Text provided>

=====

Parameterization vs. Learning of a distribution.

Methodologies: 

- Neural Posterior Estimation (NPE) $\leftarrow$ **This notebook**
- Neural Likelihood Estimation (NLE)
- Neural Ratio Estimation (NRE)
- Neural Score Estimation (NSE)
- Flow Matching Posterior Estimation (FMPE)

...

- And even sequential variants!


## Idea of Neural Posterior Estimation

- Learn the posterior $p(\theta|x)$ of a parameter $\theta$ given data $x$ using Conditional Density Estimation
- How? Use samples from the joint $(\theta, x) \sim p(x | \theta) p(\theta)$ to learn $p(\theta|x)$
$$
p(\theta \mid x) \propto p(x \mid \theta) p(\theta) = p(\theta, x)

=====

Data for review>
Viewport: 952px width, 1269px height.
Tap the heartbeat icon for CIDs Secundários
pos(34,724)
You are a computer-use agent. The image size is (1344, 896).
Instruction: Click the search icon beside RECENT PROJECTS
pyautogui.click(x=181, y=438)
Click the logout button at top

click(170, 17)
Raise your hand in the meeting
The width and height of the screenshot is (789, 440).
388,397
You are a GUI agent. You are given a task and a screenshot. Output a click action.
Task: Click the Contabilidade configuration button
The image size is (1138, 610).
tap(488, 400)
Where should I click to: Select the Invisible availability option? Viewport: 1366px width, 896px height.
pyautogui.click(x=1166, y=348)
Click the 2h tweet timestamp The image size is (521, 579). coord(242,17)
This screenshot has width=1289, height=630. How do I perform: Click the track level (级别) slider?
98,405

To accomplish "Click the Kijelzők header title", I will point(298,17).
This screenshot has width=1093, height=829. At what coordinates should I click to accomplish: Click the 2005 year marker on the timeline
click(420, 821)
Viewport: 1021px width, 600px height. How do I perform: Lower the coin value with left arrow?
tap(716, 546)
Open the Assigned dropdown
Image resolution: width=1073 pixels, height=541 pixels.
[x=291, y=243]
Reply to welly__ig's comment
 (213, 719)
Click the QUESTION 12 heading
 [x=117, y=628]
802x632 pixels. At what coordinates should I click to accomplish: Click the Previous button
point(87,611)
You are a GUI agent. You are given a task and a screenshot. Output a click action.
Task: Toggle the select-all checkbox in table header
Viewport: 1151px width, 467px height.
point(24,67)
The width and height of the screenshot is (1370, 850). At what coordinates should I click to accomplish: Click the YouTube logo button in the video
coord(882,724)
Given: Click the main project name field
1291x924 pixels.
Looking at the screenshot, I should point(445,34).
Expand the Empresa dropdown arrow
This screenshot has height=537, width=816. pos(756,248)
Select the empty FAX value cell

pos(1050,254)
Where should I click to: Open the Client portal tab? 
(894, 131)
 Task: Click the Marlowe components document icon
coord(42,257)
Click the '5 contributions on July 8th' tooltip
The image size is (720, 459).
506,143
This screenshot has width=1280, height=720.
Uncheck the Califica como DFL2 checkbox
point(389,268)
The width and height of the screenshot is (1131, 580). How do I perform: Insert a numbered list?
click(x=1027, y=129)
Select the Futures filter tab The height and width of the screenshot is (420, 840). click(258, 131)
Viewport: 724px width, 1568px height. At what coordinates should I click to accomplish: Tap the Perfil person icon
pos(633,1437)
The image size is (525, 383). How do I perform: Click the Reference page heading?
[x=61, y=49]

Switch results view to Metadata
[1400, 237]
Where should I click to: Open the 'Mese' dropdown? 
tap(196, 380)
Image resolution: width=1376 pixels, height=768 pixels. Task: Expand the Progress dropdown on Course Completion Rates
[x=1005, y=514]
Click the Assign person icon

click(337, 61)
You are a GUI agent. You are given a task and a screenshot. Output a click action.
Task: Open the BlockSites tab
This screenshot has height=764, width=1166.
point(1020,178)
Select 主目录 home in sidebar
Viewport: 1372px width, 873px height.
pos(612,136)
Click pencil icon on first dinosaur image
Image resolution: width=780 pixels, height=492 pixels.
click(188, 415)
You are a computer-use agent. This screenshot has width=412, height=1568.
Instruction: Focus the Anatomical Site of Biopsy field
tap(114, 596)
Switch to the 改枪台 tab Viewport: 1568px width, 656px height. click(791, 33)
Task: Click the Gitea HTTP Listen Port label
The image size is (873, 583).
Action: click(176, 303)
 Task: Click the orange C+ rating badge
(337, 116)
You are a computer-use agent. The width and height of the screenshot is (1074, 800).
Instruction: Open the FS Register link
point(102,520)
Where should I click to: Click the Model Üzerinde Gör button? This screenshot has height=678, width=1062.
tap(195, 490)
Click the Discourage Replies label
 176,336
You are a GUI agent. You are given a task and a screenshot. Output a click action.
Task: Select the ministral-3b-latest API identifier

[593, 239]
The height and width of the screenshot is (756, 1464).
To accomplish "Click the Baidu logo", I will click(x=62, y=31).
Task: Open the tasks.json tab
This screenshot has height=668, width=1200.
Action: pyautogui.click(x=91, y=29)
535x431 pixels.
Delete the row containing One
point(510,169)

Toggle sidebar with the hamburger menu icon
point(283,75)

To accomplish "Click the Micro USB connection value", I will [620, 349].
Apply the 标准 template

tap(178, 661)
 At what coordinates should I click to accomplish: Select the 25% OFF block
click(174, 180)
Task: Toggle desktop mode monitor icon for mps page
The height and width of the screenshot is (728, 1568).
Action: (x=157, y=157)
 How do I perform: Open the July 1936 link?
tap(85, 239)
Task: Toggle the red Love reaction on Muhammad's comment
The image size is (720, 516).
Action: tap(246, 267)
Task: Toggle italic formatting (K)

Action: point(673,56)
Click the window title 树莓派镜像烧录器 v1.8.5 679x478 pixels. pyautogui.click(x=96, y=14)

=====

Task list>
[A] List every methodology named in the neural posterior estimation notes.
[B] In the neural posterior estimation notes, what technique is used to learn the posterior p(θ|x)?
[C] Pick up the neural posterior estimation notes where they stop and keep writing.

Answers to this exercise>
[A]
- Neural Posterior Estimation (NPE)
- Neural Likelihood Estimation (NLE)
- Neural Ratio Estimation (NRE)
- Neural Score Estimation (NSE)
- Flow Matching Posterior Estimation (FMPE)

[B] Conditional Density Estimation

[C]
$$

## Sampling from the Joint Distribution

 1. Define a prior $p(\theta)$
 2. Define a simulator / generator $g(\theta)$
 3. Draw sample $\theta \sim p(\theta)$ and obtain $x = g(\theta)$, where $x\sim p(x\mid\theta)$

$$
p(\theta, x) = p(\theta) p(x \mid \theta)
$$

## Posterior decomposition

Given the joint distribution visualized in a 2-D plot: 

- the **likelihood** is a vertical slice through the joint (conditioning on $\theta$)

- the **posterior** is a horizontal slice through the joint (conditioning on $x$)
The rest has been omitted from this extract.